Second,  it is not a controlled statistical sampling of commodity value because there are a number of factors that affect each the price of commodity. The oil market has a seasonal supply-and-demand cycle, whereas the onion market experiences abrupt supply issues due to inclimate weather. There are plenty of other factors, including the price of oil, that determines the price of onions. Oil prices are globally uniform while onion price vary geographically. Future trading is not the only factor that differs between the two markets.

Third, if the cycle is two to three years long, ten-year data of oil prices fluctuation is not enough to statistically conclude anything about futures trading. We either need a different form of analysis for the data from the limited time period or need data from a larger time period. But it is hard to control all the factors when the time period is large. Thus, statistical analysis would likely be meaningless.

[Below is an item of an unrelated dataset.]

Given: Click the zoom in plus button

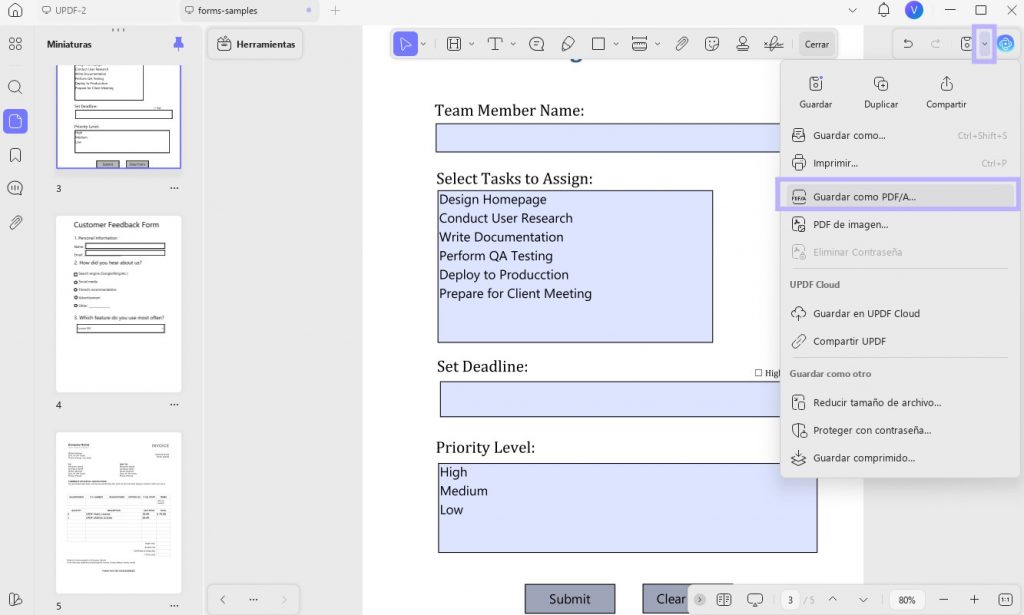Looking at the screenshot, I should coord(974,599).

The authors may be right about their conclusion, but they have not provided sound evidence to back it up.

Casting Aspersions

Is it right to question the integrity of people of a country based on what their democratically-elected government does? My opinion, based on the current global context, is that it is not correct. In this post, I will explain why. This is mainly in response to Great Bong’s post (link), in which he holds the opposite view. I respect his opinion as long as he is consistant. I will also relate this to blaming every bank employee (in Goldman Sachs etc.) for the banks’ role in the global economic crisis.

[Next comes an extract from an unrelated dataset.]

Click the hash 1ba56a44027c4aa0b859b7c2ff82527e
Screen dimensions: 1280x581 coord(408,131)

A view held by many is that the citizens on the country are ultimately responsible for the actions of the government. Thus, any state-sponsored activity, including terrorism, can be blamed upon every individual from the country. In theory, the government is suppose to reflect the views of the majority in the country, and therefore, the actions of the governments are indicative of the mass opinion in the country. I respect this view, but do not agree with it.

I question that basic premise of the argument that the government reflects the views of the majority. I have seen overwhelming evidence off-late that most democratically-elected governments today are plutocracies. First, there was the plutocracy memo (link) by the Citigroup. Second, I read this Al Jazeera article on the power of lobbying in the US (link). These pieces, among others, make me believe that common man has absolutely no voice in the governance of the country because he does not belong to the elite. Is my vote really worth a billionth of the value of all billion Indian voters put together? Regardless of what most of the country thinks, it is the wealth-driven lobbies, which dictate the domestic and foreign policy. That is disturbing.

Also, when we accuse a nation of being immoral, we should be willing to accept similar, well-reasoned aspersions on us. Let’s take Kashmir and the Northeastern India as examples, where our lawmakers have wrecked havok. We have rigged elections in Kashmir (link) and misused Armed Force Special Provision Act (AFSPA) in Kashmir and the Northeastern India (link) (Also look my post on Kashmir (link)).Based on these irresponsible acts, a Kashmiri or a Manipuri can easily label the rest of the nation as traitors. I am personally not responsible for these acts by our government. We all blame it on factors beyond our control such as the politicians and their vote-bank politics. Just like how I am not willing to take criticism for the atrocities my government commits (maybe, I ought to accept those criticisms), I do not want to blame another nation in entirety for actions of a few individuals of their government.

I apply the same moral compass in blaming bankers working for big banks for the sub-prime crisis. The contempt against the big banks for their hand in the crisis is well justified (link). But are we right in holding every individual who work in these firms responsible for the chaos? I assume that it is an “elite few” at the top who made those decisions that led to the downfall. Most worker have had no role in the crisis. Thus, I do not hold every banker accountable for the crisis.

There is one point for which I don’t have an answer. You may argue that the bankers have a choice to quit their job and work elsewhere. I think that’s a fair point. But I also think about the reality of their choice. After a fairly-long career, changing domains is not easy. The real choice is between a great lifestyle and being unemployed for a long time. Should one’s values be strong enough to punish oneself by being unemployed for no fault of their own?